### Task brief:
Below are several records. Retype exactly those lines running from the one with "Task: Open the Username account menu" through the one with "Task: Copy the table using its copy icon", end lines included, and no others.

Stored entries:
####
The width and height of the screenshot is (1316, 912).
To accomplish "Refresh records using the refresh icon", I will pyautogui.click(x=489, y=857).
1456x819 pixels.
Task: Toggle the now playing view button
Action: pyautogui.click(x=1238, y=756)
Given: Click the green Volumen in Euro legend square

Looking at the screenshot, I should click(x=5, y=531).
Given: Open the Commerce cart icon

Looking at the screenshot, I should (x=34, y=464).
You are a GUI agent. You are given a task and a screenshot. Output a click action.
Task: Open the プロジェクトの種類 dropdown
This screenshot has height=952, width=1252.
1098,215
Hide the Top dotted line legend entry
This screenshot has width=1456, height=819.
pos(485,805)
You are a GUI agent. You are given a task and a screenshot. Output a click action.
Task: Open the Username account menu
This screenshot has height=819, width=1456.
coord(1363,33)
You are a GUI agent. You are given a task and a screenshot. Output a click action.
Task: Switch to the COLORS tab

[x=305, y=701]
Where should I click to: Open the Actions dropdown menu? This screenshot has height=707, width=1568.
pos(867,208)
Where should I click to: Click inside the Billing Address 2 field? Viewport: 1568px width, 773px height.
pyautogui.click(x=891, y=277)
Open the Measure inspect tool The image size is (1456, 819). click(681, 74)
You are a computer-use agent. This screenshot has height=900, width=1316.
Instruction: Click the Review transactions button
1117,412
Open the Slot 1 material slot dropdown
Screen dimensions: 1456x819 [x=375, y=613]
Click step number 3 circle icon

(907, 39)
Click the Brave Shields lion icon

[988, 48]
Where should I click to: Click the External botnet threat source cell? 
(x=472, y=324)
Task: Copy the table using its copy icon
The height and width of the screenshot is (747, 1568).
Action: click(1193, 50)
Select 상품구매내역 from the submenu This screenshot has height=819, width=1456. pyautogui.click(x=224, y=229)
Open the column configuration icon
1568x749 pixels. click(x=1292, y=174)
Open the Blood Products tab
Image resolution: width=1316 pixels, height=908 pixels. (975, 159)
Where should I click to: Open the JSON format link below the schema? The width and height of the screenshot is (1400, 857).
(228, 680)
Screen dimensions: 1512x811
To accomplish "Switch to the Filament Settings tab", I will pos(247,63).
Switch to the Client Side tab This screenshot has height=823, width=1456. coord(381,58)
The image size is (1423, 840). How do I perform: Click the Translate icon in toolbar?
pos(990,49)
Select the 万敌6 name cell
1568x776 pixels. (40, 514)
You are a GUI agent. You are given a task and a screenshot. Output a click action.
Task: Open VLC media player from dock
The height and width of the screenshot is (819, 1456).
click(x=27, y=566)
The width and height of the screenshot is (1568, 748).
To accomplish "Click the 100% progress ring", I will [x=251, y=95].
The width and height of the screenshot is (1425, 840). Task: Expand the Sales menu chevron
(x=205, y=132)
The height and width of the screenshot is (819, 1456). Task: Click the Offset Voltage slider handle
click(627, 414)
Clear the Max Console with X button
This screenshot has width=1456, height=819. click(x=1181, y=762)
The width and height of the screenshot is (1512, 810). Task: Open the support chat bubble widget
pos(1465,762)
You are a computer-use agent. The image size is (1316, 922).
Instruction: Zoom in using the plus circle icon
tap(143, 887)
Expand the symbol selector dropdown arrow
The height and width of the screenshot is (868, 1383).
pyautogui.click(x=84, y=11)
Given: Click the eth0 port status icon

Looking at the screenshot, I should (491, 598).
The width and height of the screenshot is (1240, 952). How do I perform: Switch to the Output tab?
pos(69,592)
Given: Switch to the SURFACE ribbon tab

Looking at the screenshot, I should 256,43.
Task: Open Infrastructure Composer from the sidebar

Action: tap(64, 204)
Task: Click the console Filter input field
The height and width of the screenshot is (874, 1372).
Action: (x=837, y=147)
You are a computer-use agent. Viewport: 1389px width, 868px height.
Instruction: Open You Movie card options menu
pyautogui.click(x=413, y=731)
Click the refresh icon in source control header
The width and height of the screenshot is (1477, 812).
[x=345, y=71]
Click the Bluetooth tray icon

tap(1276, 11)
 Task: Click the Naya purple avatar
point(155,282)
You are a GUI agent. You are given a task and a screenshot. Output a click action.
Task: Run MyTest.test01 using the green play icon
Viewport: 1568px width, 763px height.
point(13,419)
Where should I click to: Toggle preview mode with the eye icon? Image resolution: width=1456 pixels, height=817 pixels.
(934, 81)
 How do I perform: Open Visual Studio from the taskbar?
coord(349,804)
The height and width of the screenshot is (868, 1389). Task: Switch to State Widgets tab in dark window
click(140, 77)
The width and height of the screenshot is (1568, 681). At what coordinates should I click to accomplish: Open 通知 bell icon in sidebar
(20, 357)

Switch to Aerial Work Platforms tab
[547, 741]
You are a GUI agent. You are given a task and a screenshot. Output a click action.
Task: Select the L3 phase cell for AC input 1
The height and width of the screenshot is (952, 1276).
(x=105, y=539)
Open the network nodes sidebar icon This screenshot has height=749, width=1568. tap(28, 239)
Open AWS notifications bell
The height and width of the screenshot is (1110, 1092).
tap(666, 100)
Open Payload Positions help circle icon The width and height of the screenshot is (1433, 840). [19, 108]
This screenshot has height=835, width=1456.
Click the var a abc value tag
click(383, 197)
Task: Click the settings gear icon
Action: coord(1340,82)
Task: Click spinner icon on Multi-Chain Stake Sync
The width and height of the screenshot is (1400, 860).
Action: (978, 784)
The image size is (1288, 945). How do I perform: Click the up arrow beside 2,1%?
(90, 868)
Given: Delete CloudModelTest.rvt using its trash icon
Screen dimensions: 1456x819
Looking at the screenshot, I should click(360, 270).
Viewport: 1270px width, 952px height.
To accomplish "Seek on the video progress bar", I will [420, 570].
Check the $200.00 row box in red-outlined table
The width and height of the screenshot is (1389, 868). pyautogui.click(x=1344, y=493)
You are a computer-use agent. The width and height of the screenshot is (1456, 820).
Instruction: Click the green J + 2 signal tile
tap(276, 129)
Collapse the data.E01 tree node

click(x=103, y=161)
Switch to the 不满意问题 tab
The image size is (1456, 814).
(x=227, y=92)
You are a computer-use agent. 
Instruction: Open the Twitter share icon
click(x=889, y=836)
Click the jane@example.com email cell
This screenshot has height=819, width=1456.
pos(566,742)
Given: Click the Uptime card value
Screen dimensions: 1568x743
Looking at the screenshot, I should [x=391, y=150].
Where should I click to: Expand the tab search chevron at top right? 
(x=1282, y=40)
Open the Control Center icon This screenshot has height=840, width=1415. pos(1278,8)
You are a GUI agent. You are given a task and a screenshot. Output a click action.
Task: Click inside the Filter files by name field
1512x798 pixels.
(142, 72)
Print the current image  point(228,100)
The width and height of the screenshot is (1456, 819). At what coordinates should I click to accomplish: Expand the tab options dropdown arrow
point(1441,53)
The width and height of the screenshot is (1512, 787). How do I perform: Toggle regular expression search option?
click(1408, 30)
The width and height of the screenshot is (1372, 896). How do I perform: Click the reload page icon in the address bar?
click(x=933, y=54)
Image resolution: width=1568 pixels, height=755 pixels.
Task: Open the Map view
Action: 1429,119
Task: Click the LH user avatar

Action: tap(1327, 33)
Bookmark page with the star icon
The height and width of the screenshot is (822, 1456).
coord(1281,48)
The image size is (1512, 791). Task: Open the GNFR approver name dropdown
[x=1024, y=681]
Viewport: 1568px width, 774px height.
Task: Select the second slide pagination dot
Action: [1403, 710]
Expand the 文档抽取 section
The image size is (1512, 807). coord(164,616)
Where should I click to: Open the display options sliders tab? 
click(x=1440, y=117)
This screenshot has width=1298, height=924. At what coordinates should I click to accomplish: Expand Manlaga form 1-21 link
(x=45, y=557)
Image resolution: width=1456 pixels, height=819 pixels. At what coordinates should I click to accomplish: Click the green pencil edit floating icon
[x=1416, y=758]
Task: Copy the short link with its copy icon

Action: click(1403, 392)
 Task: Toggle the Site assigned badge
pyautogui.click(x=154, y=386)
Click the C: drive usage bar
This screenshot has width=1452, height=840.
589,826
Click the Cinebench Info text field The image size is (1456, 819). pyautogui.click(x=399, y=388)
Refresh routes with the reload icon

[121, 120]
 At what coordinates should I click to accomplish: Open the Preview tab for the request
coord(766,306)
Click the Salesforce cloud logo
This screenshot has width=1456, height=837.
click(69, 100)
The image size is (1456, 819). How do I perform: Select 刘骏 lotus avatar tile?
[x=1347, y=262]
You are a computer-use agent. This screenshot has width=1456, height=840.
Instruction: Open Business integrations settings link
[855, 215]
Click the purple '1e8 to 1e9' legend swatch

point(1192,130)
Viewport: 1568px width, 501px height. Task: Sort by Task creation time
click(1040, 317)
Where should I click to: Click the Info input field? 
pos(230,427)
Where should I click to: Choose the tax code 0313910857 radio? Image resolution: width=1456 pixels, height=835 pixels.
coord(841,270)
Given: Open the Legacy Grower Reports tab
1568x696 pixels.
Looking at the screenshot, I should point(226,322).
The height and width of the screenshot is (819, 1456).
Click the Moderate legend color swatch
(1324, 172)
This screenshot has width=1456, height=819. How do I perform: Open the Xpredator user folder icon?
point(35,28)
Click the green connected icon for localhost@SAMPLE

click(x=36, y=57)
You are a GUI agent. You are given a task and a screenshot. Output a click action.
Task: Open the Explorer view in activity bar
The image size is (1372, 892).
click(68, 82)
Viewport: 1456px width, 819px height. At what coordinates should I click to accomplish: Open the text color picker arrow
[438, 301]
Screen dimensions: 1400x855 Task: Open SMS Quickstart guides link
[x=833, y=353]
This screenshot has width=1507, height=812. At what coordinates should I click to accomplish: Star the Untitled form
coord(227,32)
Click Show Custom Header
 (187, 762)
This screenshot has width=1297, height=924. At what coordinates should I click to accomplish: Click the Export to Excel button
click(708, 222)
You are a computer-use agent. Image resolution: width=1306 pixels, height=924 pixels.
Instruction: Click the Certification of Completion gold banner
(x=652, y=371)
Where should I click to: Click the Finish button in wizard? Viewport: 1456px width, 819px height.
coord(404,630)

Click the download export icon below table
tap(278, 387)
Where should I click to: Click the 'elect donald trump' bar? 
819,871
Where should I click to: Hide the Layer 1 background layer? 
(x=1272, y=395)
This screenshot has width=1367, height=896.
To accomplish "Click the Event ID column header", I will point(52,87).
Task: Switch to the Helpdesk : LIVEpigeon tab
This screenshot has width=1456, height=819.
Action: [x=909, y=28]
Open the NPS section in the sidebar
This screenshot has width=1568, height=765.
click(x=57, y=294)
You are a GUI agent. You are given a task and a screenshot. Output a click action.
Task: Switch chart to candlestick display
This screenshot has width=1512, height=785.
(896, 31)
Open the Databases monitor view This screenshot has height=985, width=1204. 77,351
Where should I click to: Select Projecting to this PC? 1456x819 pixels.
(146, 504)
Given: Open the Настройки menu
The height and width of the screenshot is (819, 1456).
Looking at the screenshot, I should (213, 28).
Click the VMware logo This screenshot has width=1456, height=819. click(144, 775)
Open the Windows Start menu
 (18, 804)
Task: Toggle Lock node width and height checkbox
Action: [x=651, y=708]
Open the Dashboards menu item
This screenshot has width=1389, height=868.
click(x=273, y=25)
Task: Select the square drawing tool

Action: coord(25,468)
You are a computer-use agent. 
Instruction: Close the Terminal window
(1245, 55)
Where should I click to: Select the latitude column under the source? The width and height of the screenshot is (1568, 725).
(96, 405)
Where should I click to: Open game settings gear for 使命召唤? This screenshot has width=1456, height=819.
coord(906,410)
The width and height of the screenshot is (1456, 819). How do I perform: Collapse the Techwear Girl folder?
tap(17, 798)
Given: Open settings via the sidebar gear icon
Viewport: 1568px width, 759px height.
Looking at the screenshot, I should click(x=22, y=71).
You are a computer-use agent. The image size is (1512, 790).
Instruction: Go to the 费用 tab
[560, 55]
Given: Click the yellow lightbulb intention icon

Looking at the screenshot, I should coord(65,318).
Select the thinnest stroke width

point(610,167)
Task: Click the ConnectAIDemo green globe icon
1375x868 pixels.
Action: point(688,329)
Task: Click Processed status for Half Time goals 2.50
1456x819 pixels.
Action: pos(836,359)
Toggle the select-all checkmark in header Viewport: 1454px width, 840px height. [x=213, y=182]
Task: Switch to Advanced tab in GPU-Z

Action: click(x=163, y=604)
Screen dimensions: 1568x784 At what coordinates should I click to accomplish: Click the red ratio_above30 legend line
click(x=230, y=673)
####
### Exercise answer:
Task: Open the Username account menu
This screenshot has height=819, width=1456.
coord(1363,33)
You are a GUI agent. You are given a task and a screenshot. Output a click action.
Task: Switch to the COLORS tab

[x=305, y=701]
Where should I click to: Open the Actions dropdown menu? This screenshot has height=707, width=1568.
pos(867,208)
Where should I click to: Click inside the Billing Address 2 field? Viewport: 1568px width, 773px height.
pyautogui.click(x=891, y=277)
Open the Measure inspect tool The image size is (1456, 819). click(681, 74)
You are a computer-use agent. This screenshot has height=900, width=1316.
Instruction: Click the Review transactions button
1117,412
Open the Slot 1 material slot dropdown
Screen dimensions: 1456x819 [x=375, y=613]
Click step number 3 circle icon

(907, 39)
Click the Brave Shields lion icon

[988, 48]
Where should I click to: Click the External botnet threat source cell? 
(x=472, y=324)
Task: Copy the table using its copy icon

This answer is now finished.